Omicron (BA.1)is already known to have some unusual biological properties relative to the other variants. Most strikingly, it is 2.7-3.7-fold more transmissible than Delta. The origin of the increased transmissibility is somewhat of a mystery, as the concentration of virus in nasal sections is not exceptionally high, and is, in fact, lower than that of Delta. Moreover, the affinity of the BA.1 Spike for the ACE2 receptor is only twice as high as the Wuhan strain. We speculate that the increased transmissibility may be in the mutations found in the nonstructural, structural, and accessory proteins found throughout the genome.

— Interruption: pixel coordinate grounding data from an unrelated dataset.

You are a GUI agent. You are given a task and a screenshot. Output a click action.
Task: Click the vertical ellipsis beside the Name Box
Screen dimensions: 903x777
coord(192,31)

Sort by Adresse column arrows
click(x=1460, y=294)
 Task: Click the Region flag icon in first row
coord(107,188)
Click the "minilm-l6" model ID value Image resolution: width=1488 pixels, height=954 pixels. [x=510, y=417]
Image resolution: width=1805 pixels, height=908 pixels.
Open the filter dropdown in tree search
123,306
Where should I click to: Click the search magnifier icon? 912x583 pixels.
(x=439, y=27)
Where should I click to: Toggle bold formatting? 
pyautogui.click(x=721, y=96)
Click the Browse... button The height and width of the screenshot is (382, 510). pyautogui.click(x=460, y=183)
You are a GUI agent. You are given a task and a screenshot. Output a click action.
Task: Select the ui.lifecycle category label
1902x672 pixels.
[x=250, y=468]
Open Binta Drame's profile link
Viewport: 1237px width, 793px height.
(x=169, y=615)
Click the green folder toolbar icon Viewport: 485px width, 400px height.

Another biological property is how Omicron enters the cell. The Wuhan wildtype and all previous variants enter primary via membrane-to-membrane fusion. Omicron seems to prefer an endosomal route similar to SARS-CoV (the SARS virus) but different from all previously characterized variants. Omicron does not induce cell to cell fusion (syncytial formation) in cell culture, consistent with endosomal entry.
The fundamental change in cell entry may be explained by a set of mutations described by Martin et al. They describe three clusters of mutations that appear in SARS-CoV-2 variants very rarely, if at all, based on the 7.4 million SARS-CoV-2 sequences in GISAID.
The first cluster is composed of receptor-binding mutations G339D, S371F/L, S373P, and S375F. The second cluster is composed of receptor-binding domain mutations Q493R, G496S, Q498R, and Y505H. The third is composed of fusion domain mutations N764K, N856K, Q954H, N969K, and L981F. The combination of these clusters may well lead to the modified preference of cell entry. We note that three of these mutations, G496S, N856K, and L981F, are found only in BA.1, not BA.2 or BA.3. This may impact the viral fitness of BA.1 relative to its sibling sublineages. How and to what extent they are affected, we do not yet know.
This series aims to understand Omicron and its sublineages in more detail, as they are by far the most transmissible version of SARS-CoV-2 to date, but fortunately less pathogenic—at least for well vaccinated healthy young adults. We will examine the mutations in BA.2 and BA.3 in stories to follow soon.